Stalled for a few weeks by regulators, the structure should be ready for road show this week, said Luis Videgaray, managing director of structurer Protego Asesores. Tlalnepantla is not the only recent Mexican securitization to slog through the approval process. Tighter rules for debt issues implemented in late March and abundant supply has slowed down regulators, even though market players welcome both events, bankers say.

With this deal, Tlalnepantla is breaking new ground. Apart from the State of Mexico, all securitizations that have closed in the sub-national sector have been backed with federal co-participation revenues disbursed by the central government.

Tlalnepantla is one of stronger public sector credits in Mexico. It ranks fourth in economic output among municipalities and scores above average in per capita income and other socio-economic indicators. Derived from the native Nahuatl language, its name joins the words for "earth" and "in the middle".

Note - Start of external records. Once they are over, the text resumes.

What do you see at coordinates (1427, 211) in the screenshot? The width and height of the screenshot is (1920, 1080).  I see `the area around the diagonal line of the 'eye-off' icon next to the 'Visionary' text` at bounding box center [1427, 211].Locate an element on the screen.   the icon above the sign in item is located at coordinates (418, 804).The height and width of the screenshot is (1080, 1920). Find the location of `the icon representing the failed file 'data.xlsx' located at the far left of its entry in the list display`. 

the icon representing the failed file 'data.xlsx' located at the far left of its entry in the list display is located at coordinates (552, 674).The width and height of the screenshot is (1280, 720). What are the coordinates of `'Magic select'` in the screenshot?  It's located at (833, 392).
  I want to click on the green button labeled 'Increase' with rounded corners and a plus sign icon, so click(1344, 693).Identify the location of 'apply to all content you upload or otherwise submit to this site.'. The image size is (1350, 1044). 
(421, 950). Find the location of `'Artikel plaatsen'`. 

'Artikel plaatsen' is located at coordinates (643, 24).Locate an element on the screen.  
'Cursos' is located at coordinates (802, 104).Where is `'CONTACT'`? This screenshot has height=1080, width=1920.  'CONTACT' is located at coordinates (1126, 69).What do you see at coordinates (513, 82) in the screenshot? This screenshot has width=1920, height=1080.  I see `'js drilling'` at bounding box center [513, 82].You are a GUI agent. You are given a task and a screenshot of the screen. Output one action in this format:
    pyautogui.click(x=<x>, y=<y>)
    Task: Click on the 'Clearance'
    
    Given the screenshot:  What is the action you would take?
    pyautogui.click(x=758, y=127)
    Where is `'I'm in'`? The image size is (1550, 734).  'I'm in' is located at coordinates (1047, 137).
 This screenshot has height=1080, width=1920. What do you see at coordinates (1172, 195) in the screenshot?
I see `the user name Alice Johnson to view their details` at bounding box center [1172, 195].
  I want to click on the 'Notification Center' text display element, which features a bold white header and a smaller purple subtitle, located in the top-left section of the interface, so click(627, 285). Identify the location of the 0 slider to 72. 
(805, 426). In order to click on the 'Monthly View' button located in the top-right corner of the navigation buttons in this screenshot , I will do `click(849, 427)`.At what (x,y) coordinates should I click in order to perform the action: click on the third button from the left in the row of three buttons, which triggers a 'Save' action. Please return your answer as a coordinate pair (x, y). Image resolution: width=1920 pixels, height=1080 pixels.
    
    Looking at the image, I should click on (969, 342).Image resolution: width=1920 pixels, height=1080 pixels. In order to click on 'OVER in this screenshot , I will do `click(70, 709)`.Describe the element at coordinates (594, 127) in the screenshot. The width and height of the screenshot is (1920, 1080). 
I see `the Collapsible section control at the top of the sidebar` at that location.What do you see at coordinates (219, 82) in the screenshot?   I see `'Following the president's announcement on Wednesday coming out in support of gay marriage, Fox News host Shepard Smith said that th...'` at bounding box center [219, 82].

Mexican state of Guerrero downsizes

The state of Guerrero will close out a securitization program with a Ps491 million (US$47 million) placement, bringing the total to Ps1.35 billion (US$128 million), instead of an originally planned Ps1.5 billion (US$142 million) (see ASR 5/26, p.22). Issuance for the second and last issue of the program is timed for the end of June. "The issuer found that this was enough to refinance previous debt," said a banker close to the deal (see ASR 5/19, p.29).